Monday, March 10, 2008

Saturday - Monday 4th, 5th and 6th June 1938

Glorious interlude; from miserable weather and rotten business – three days at Hindhead, with the sun blazing! I’m writing this several days later; can’t give a detailed account of this Whitsun holiday at a CHA Guest House. I’ll just record a few incidents which are still predominant in my memory.

A) The journey to Surrey in Zephyr, with Lois and Pa Shervill. The forth place was taken by our kits.

B) A pause at Hawthorn Court for coffee. “My Dear, she’s one of us!” said mother, speaking of Lois.

C) Lunch at a roadside hotel near Godalming. Afterwards we went in a skiff on the Wey. First sculling this season.

D)Good food, good companions, lovely surroundings… The Guest House. Free and easy, informal, healthy atmosphere. My bedroom in the chalet. Mick, a substitute for John, and a good one.

E) Lois ecstatic as we strolled through the woods. That lovely gesture when she reached behind with her hands, glanced over her shoulder at me…

F) Ella, Grace, Phyllis, John Fletcher – the host and my room-mate, - the Sec.

G)Rendezvous with Lois, at the bottom of the woods, above the pool. Twilight. I saw her coming through the trees. In the house above they were beginning to dance (“Some gay fragment of a mocking tune”).

H) The long tramp across the heather whilst I lit pipe after pipe, silent and content. Everything lazy but my legs. Lying beside Mick, staring at the blue sky. He felt “in the mood to philosophise” but it was not worth the effort.

I)The inn where we had tea and then the paths and lanes. Striding free and untired as the afternoon became evening.

J) Ella, Grace, Kathleen, Lois, Phyllis, Mick and I lay dozing in a grassy lane.
Lois sighed. Lois left us; she lay down on the hillside above, face in the grass, aloof. I got up also. Nobody stirred, yet everyone knew… I lay face down beside Lois. I can’t remember what we talked about but it was something happy, eventually. She said she came away from the others because she missed me.

K) The rising bell, the bird’s song, the shower baths, the comradeship. John Fletcher talking about remote things as we lay in our beds. I could flick cigarette ash through the window, by my head. Mick and I going into a shop for lemonade, letting the others walk on.

L) The all day walk, around the Punch Bowl, across the hills. Kathleen’s sprained ankle. I stayed with her at the end of the column of walkers. Sometimes our little group would see the rest tramping on ahead, or one of them would wait to make sure we followed the right turning. Lois, lying at the top of a bank, waiting for us.
The amazingly plucky, cheerful Secretary, who led us, despite a crippled leg.

M) Kathleen and I arrived late at the luncheon tent. There was a seat kept for me, between Mick and Lois; sandwiches and a cup of tea. John Fletcher made Kathleen and her ankle comfortable on the floor. (She caught a bus home, afterwards.)
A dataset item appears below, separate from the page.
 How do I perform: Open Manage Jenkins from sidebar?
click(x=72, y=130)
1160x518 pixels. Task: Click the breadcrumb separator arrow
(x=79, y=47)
N) Lois trying to sneak down the road with my rucksack. Mick grinning.

O) A sandy track, and I walked in front of anyone else, seemingly alone.

P) Sunshine, wind, laughter. The heavy, comfortable rucksack.

R)Lois and I and four others lay on a hilltop. The rest were below in the valley.

S) Lois and I using my rucksack as a pillow, heads touching, whilst Mick lay nearby, reading an essay he’d written – All three of us lazy under the sun.

T) We’d dropped behind, but first Grace and then Ella waited at places where the path divided, to direct us. (“She’s an angel!” exclaimed Mick and I simultaneously.)

U) Tea in a garden. The bloke who worked a gramophone record with his finger. The quiet, elderly lady who told fortunes by cards and suddenly became capable and interesting. The Rev. Greening who talked of psychology, nerves and mental disease.

V) The refreshing shower bath and hearty dinner. Everyone looking clean, suntanned, healthy.

W) Drive to the station with Mick; and “Auf Wiedersehn”.

X) The evening dance. Lively set pieces ie: “Stripping the Willow, Dashing White Sergeant, Russian Ballet”. I was a perfect fool and didn’t care a bit. Ella, Grace and Phyllis tutored me.